● **Work instruction**:
In full and without alteration, print the records below, minus any images.

**** Provided material

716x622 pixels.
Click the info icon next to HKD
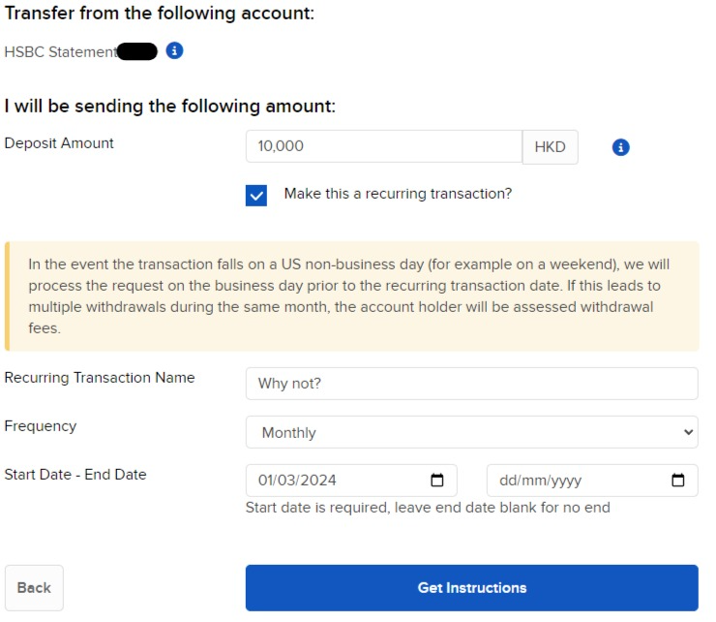point(620,147)
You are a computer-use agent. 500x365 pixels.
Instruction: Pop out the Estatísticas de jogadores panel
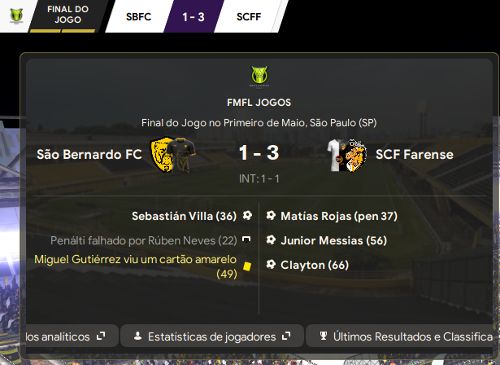pyautogui.click(x=286, y=336)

********

● **Output of the exercise**:
716x622 pixels.
Click the info icon next to HKD
point(620,147)
You are a computer-use agent. 500x365 pixels.
Instruction: Pop out the Estatísticas de jogadores panel
pyautogui.click(x=286, y=336)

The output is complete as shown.